Christopher Shaeffer

I see on stern stone

Eons of erosion

Stress of frost

Serenity of rest

It sires itsy rifts

Its inner iron sifts

Stone - ore, is it?

Or, is it fire?

Intensi-fier of ions

Testi-fier of irony

Not sentry nor fortress

For stone is site to softness

Roots riot in it

Feisty ferns set nests to sit

Irises rise in neon fits

Roses tint if noses sniff

Too soon for trees

To roof off noon

For its terse first firs

One tiny forest frets

(E, F, I, N, O, R, S, T, Y)


Larches

This is where the aether starts

Tae heat the wan white heather

Hear with ears, and bear with hearts

The water, wind, and weather

(A, B, D, E, H, I, N, R, S, T, W)


Acceptance

I choose this sharp heart for me

Oh irregular jungle machine

Spinning coarse cloth from jute

(A, C, E, F, G, H, I, J, L, M, N, O, P, R, S, T, U)

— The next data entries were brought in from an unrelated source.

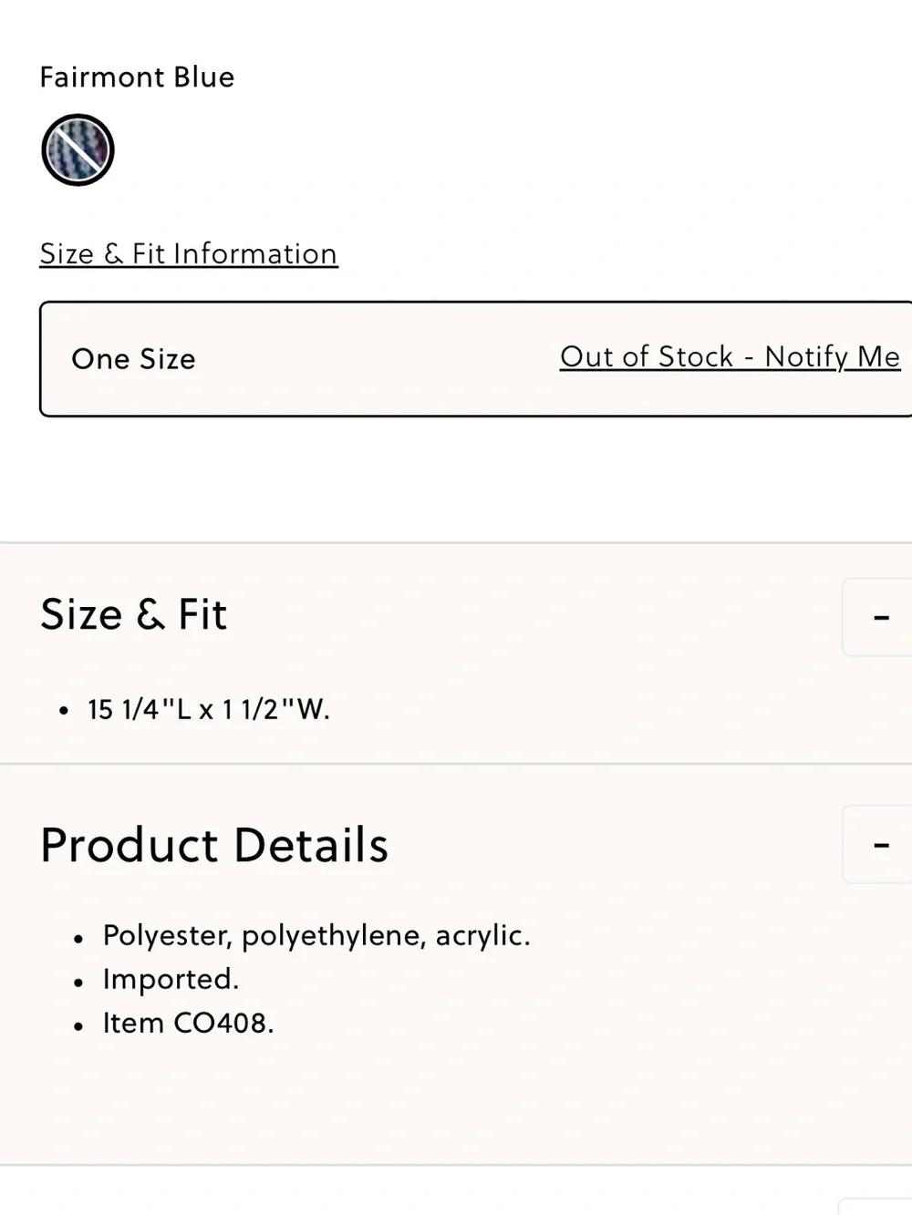Image resolution: width=912 pixels, height=1215 pixels.
Task: Click the bullet point before Imported
Action: click(x=79, y=983)
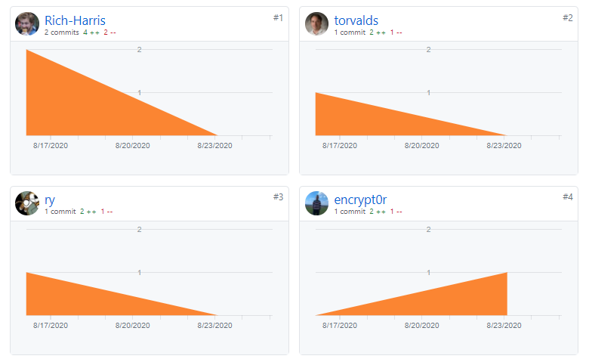This screenshot has width=589, height=362.
Task: Go to the ry profile link
Action: click(50, 200)
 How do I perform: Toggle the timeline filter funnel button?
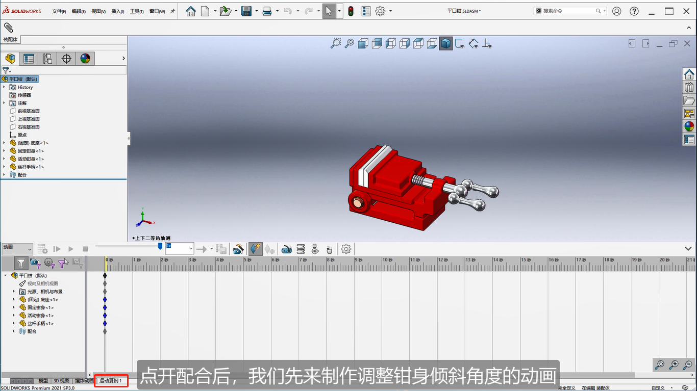click(x=21, y=263)
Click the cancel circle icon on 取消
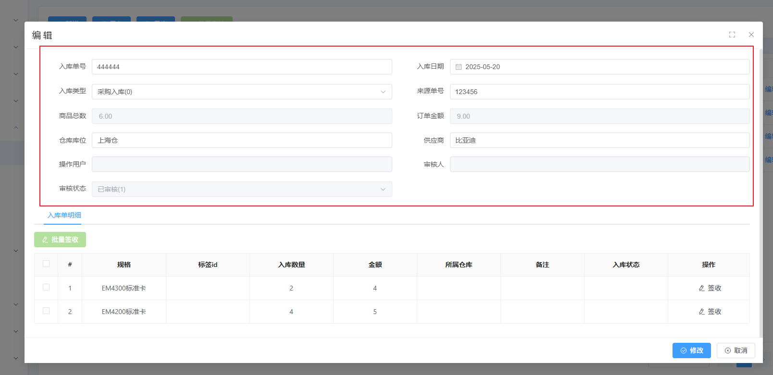Screen dimensions: 773x375 point(727,351)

I'm Chris, the Graduate Program Manager for Linguistics here at UW!

A "lipogram" is a form of constrained writing in which you exclude one or more letters. Many of my poems are extreme lipograms that only use letters from a short "seed phrase". That phrase could be the title itself (as in Tiny Forest), be the whole first line (as in Larches), or not appear in the poem at all (as in Acceptance). The constraint naturally leads to sound repetitions like alliteration and rhyme, and to interesting choices for words and phrasing.

It's challenging to search for words from such a small set of letters and then try to fit them together in a way that creates a coherent narrative or theme, or follows other constraints like meter and rhyme. Like a lot of creative work, it's often more about what you choose to exclude that can make a piece great.